The Son of the Sheik is a 1926 American silent adventure/drama film directed by George Fitzmaurice and starring Rudolph Valentino and Vilma Bánky. The film is based on the 1925 romance novel The Sons of the Sheik by Edith Maude Hull, and is a sequel to the 1921 hit film The Sheik, which also stars Rudolph Valentino. The Son of the Sheik is Valentino's final film and went into general release nearly two weeks after his death from peritonitis at the age of 31.

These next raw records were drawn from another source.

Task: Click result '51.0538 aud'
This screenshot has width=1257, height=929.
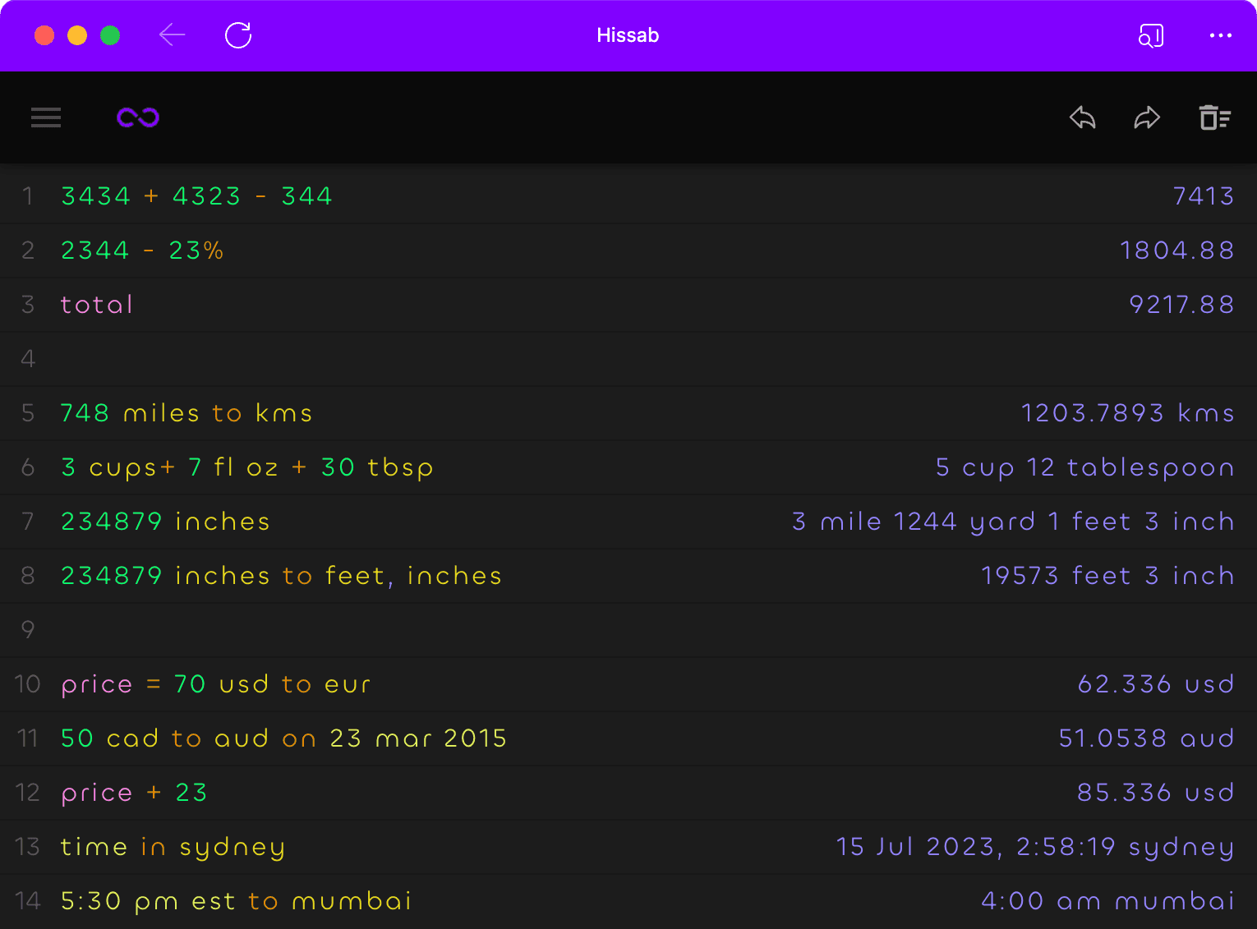Action: [x=1146, y=738]
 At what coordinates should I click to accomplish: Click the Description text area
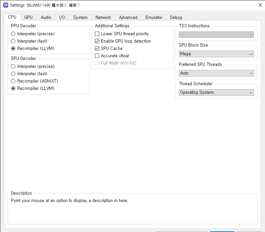tap(132, 209)
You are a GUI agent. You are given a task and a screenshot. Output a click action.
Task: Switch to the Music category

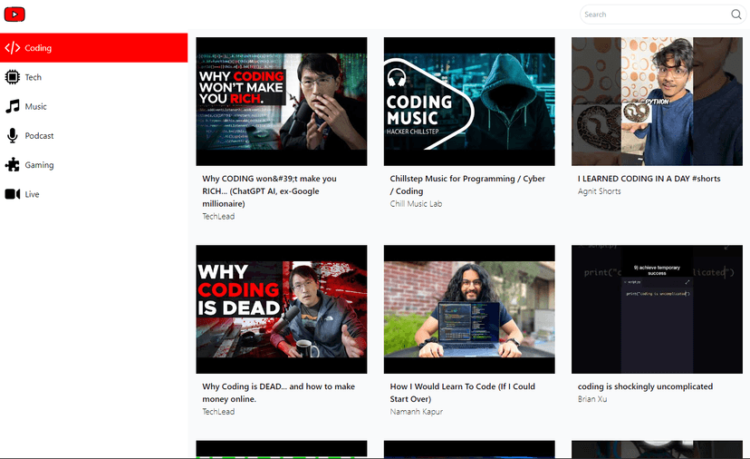(x=35, y=106)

In 2003, the film was selected for preservation in the United States National Film Registry by the Library of Congress as being "culturally, historically, or aesthetically significant". On January 1, 2022, the film went into the public domain after years of being in copyright due to the Copyright Term Extension Act.

Plot 

In his final film performance before dying in 1926, Rudolph Valentino tackles two roles, as a father and his son. Ahmed (Rudolph Valentino), the son of an Arab sheik and a kidnapped English gentlewoman (Agnes Ayres), loves local dancing girl Yasmin (Vilma Banky). When he slips out of his father's heavily guarded compound to woo her, he is kidnapped and held for ransom by a group of bandits led by Yasmin's father (George Fawcett) and Ghabah (Montagu Love), the Moor to whom she is betrothed.

Cast
 Rudolph Valentino as Ahmed (The Son) / The Sheik (Ahmed's Father)
 Vilma Bánky as Yasmin
 George Fawcett as Andre
 Montagu Love as Ghabah
 Karl Dane as Ramadan
 Bull Montana as Ali the Mountebank
 Bynunsky Hyman as Pincher the Mountebank
 Agnes Ayres as Diana, The Sheik's Wife (Ahmed's Mother)

Production
At the time of the film's release, Rudolph Valentino was attempting to make a comeback in films. He rose to international stardom after the release of The Four Horsemen of the Apocalypse and The Sheik in 1921, both of which were box-office hits and solidified his image as "the Great Lover". By 1924, however, Valentino's popularity had begun to wane after he appeared in two box office failures, Monsieur Beaucaire and A Sainted Devil, both of which featured him in roles that were a departure from his "Great Lover" image. He also squabbled over money with Famous Players-Lasky, the studio he was signed to, which eventually led to him walking out on his contract. Famous Players-Lasky eventually released Valentino from his contract and he signed with United Artists in 1925. 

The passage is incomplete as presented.